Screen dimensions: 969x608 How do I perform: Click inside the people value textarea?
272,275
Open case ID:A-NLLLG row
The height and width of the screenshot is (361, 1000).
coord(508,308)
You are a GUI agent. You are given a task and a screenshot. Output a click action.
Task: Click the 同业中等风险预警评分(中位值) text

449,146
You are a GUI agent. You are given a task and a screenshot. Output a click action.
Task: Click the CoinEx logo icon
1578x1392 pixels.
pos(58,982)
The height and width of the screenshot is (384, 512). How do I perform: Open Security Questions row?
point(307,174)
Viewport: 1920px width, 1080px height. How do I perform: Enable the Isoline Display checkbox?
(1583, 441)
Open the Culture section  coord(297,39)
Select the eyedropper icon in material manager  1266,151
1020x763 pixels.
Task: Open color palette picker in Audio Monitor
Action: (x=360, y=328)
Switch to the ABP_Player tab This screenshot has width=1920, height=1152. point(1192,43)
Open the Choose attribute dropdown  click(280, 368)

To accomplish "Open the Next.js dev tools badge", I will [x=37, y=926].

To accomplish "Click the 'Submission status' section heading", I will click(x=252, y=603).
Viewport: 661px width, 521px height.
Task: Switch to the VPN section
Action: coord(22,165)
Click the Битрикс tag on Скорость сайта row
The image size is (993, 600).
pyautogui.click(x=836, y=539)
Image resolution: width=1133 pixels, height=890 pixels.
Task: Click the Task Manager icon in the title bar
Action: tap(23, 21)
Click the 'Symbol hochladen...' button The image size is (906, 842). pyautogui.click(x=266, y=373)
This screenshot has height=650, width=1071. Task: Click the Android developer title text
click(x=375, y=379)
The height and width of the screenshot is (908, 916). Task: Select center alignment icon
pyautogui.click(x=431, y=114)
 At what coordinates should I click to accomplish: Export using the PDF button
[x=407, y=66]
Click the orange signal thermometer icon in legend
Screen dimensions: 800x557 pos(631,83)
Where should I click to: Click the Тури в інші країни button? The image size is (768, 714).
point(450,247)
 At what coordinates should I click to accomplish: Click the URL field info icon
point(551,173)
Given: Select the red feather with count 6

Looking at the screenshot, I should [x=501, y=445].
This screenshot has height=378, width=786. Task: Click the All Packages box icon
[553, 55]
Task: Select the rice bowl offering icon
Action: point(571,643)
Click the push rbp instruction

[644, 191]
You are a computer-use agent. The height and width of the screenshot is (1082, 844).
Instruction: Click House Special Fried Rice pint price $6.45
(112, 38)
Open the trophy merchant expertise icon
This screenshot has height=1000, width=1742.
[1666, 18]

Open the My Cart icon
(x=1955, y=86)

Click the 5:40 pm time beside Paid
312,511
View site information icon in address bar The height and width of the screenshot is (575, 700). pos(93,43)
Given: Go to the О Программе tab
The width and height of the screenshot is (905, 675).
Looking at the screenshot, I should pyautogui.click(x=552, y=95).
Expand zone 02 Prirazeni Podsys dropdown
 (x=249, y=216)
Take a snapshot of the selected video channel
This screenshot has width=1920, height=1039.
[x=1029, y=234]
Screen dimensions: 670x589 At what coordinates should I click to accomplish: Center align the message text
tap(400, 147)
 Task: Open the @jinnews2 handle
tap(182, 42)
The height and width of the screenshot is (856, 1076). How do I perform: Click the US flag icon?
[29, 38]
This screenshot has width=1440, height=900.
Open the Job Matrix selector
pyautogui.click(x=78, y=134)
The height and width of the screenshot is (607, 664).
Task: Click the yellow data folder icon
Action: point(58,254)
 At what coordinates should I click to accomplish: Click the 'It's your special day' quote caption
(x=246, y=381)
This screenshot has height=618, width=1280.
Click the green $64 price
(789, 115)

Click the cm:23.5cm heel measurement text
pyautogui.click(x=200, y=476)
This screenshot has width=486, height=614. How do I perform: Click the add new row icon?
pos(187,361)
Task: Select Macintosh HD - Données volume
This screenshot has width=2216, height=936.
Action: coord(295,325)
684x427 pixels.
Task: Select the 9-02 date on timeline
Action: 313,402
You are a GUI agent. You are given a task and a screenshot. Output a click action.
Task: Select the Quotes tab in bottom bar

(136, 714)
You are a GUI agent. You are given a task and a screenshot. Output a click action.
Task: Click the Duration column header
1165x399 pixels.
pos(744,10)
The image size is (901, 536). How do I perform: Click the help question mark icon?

--- Task brief ---
Rewrite all of the records above, replacing "GUI agent" with "interface agent" wherever it occurs and leaving everything else unchanged.

--- Result for this exercise ---
Screen dimensions: 969x608 How do I perform: Click inside the people value textarea?
272,275
Open case ID:A-NLLLG row
The height and width of the screenshot is (361, 1000).
coord(508,308)
You are a interface agent. You are given a task and a screenshot. Output a click action.
Task: Click the 同业中等风险预警评分(中位值) text

449,146
You are a interface agent. You are given a task and a screenshot. Output a click action.
Task: Click the CoinEx logo icon
1578x1392 pixels.
pos(58,982)
The height and width of the screenshot is (384, 512). How do I perform: Open Security Questions row?
point(307,174)
Viewport: 1920px width, 1080px height. How do I perform: Enable the Isoline Display checkbox?
(1583, 441)
Open the Culture section  coord(297,39)
Select the eyedropper icon in material manager  1266,151
1020x763 pixels.
Task: Open color palette picker in Audio Monitor
Action: (x=360, y=328)
Switch to the ABP_Player tab This screenshot has width=1920, height=1152. point(1192,43)
Open the Choose attribute dropdown  click(280, 368)

To accomplish "Open the Next.js dev tools badge", I will [x=37, y=926].

To accomplish "Click the 'Submission status' section heading", I will click(x=252, y=603).
Viewport: 661px width, 521px height.
Task: Switch to the VPN section
Action: coord(22,165)
Click the Битрикс tag on Скорость сайта row
The image size is (993, 600).
pyautogui.click(x=836, y=539)
Image resolution: width=1133 pixels, height=890 pixels.
Task: Click the Task Manager icon in the title bar
Action: tap(23, 21)
Click the 'Symbol hochladen...' button The image size is (906, 842). pyautogui.click(x=266, y=373)
This screenshot has height=650, width=1071. Task: Click the Android developer title text
click(x=375, y=379)
The height and width of the screenshot is (908, 916). Task: Select center alignment icon
pyautogui.click(x=431, y=114)
 At what coordinates should I click to accomplish: Export using the PDF button
[x=407, y=66]
Click the orange signal thermometer icon in legend
Screen dimensions: 800x557 pos(631,83)
Where should I click to: Click the Тури в інші країни button? The image size is (768, 714).
point(450,247)
 At what coordinates should I click to accomplish: Click the URL field info icon
point(551,173)
Given: Select the red feather with count 6

Looking at the screenshot, I should [x=501, y=445].
This screenshot has height=378, width=786. Task: Click the All Packages box icon
[553, 55]
Task: Select the rice bowl offering icon
Action: point(571,643)
Click the push rbp instruction

[644, 191]
You are a computer-use agent. The height and width of the screenshot is (1082, 844).
Instruction: Click House Special Fried Rice pint price $6.45
(112, 38)
Open the trophy merchant expertise icon
This screenshot has height=1000, width=1742.
[1666, 18]

Open the My Cart icon
(x=1955, y=86)

Click the 5:40 pm time beside Paid
312,511
View site information icon in address bar The height and width of the screenshot is (575, 700). pos(93,43)
Given: Go to the О Программе tab
The width and height of the screenshot is (905, 675).
Looking at the screenshot, I should pyautogui.click(x=552, y=95).
Expand zone 02 Prirazeni Podsys dropdown
 (x=249, y=216)
Take a snapshot of the selected video channel
This screenshot has width=1920, height=1039.
[x=1029, y=234]
Screen dimensions: 670x589 At what coordinates should I click to accomplish: Center align the message text
tap(400, 147)
 Task: Open the @jinnews2 handle
tap(182, 42)
The height and width of the screenshot is (856, 1076). How do I perform: Click the US flag icon?
[29, 38]
This screenshot has width=1440, height=900.
Open the Job Matrix selector
pyautogui.click(x=78, y=134)
The height and width of the screenshot is (607, 664).
Task: Click the yellow data folder icon
Action: point(58,254)
 At what coordinates should I click to accomplish: Click the 'It's your special day' quote caption
(x=246, y=381)
This screenshot has height=618, width=1280.
Click the green $64 price
(789, 115)

Click the cm:23.5cm heel measurement text
pyautogui.click(x=200, y=476)
This screenshot has width=486, height=614. How do I perform: Click the add new row icon?
pos(187,361)
Task: Select Macintosh HD - Données volume
This screenshot has width=2216, height=936.
Action: coord(295,325)
684x427 pixels.
Task: Select the 9-02 date on timeline
Action: 313,402
You are a interface agent. You are given a task and a screenshot. Output a click action.
Task: Select the Quotes tab in bottom bar

(136, 714)
You are a interface agent. You are given a task and a screenshot. Output a click action.
Task: Click the Duration column header
1165x399 pixels.
pos(744,10)
The image size is (901, 536). How do I perform: Click the help question mark icon?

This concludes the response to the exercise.